EXHIBIT 5.1
February 5, 2010
ON Semiconductor Corporation
5005 E. McDowell Road
Phoenix, AZ 85008
Ladies and Gentlemen:
We have acted as legal counsel for ON Semiconductor Corporation, a Delaware corporation (the “Company”), in connection with a Registration Statement on Form S-8 (the “Registration Statement”) under the Securities Act of 1933, as amended (the “Securities Act”), for the registration of up to 2,745,526 shares of the Common Stock, $0.01 par value, of the Company (the “Shares”), which may be issued upon the exercise of options granted under the California Micro Devices Corporation 2004 Omnibus Incentive Compensation Plan, the California Micro Devices Corporation 1995 Non-Employee Directors’ Stock Option Plan, the California Micro Devices Corporation 1995 Employee Stock Option Plan, and under non-plan agreements between California Micro Devices Corporation and three individuals, which have been assumed by the Company (collectively, the “Assumed Awards”) in accordance with the terms of the Agreement and Plan of Merger, dated December 14, 2009, by and among the Company, Pac-10 Acquisition Corporation, a wholly-owned indirect subsidiary of the Company, and California Micro Devices Corporation (the “Merger Agreement”).

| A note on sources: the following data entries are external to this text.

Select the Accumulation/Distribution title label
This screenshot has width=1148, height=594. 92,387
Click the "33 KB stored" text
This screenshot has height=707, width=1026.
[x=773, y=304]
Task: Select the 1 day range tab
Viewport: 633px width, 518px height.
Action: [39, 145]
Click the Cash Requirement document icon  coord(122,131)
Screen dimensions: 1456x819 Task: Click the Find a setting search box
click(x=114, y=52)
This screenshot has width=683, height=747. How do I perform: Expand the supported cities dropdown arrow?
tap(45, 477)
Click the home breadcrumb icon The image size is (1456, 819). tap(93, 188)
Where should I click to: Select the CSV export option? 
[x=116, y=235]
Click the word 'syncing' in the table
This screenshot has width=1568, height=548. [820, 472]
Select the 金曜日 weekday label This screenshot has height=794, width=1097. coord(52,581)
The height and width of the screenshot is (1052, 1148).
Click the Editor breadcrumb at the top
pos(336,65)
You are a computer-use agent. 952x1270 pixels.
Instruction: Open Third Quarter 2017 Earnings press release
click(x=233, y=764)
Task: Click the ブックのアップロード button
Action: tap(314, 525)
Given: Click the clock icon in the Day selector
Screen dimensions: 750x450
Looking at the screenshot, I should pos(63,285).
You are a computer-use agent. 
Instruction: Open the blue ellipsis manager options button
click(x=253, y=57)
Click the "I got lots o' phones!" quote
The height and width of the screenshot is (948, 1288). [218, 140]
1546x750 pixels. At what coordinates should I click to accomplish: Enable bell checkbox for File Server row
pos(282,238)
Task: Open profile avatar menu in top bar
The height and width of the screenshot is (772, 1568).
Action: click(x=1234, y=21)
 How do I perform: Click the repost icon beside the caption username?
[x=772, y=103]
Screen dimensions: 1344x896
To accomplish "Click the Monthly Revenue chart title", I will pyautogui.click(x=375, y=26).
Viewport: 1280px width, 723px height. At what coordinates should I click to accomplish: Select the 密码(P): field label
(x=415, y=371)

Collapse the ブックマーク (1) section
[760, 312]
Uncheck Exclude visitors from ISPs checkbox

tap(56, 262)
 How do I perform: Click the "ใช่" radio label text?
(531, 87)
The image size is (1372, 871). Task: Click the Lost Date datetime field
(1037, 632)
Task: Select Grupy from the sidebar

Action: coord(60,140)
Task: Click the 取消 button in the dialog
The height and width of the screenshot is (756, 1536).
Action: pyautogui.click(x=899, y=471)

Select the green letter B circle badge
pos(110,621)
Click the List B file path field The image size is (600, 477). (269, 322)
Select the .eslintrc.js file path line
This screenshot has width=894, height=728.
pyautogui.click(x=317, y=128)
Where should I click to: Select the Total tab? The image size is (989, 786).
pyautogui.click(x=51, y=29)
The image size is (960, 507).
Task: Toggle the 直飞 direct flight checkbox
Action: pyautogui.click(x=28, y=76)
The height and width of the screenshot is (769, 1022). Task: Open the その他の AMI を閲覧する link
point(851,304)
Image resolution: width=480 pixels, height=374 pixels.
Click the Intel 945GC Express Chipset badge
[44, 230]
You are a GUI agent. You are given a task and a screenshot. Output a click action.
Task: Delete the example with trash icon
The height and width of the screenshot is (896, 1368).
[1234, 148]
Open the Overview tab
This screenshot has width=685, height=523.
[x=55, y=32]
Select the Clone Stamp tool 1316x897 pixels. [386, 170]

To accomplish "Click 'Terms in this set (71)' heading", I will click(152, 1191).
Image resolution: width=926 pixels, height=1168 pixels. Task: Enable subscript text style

We have examined all instruments, documents and records which we deemed relevant and necessary for the basis of our opinion hereinafter expressed. In such examination, we have assumed the genuineness of all signatures and the authenticity of all documents submitted to us as originals and the conformity to the originals of all documents submitted to us as copies. We are admitted to practice only in the State of Arizona and we express no opinion concerning any law other than the law of the State of Arizona, the corporation laws of the State of Delaware and the federal law of the United States. As to matters of Delaware corporation law, we have based our opinion solely upon our examination of such laws and the rules and regulations of the authorities administering such laws, all as reported in standard, unofficial compilations. We have not obtained opinions of counsel licensed to practice in jurisdictions other than the State of Arizona.
Based on such examination, we are of the opinion that the Shares that may be issued upon the exercise of the Assumed Awards are duly authorized and, when issued against receipt of the consideration therefor in accordance with the provisions of the applicable plan, the Merger Agreement and the award agreements evidencing the Assumed Awards, will be validly issued, fully paid and nonassessable.
We hereby consent to the filing of this opinion as an exhibit to the Registration Statement referred to above and the use of our name wherever it appears in said Registration Statement. In giving this consent, we do not admit that we are within the category of persons whose consent is required under Section 7 of the Securities Act, the rules and regulations of the Securities and Exchange Commission promulgated thereunder or Item 509 of Regulation S-K.
This opinion letter is given to you solely for use in connection with the issuance of the Shares in accordance with the Registration Statement and is not to be relied on for any other purpose. Our opinion is expressly limited to the matters set forth above, and we render no opinion, whether by implication or otherwise, as to any other matters relating to the Company, the Shares or the Registration Statement.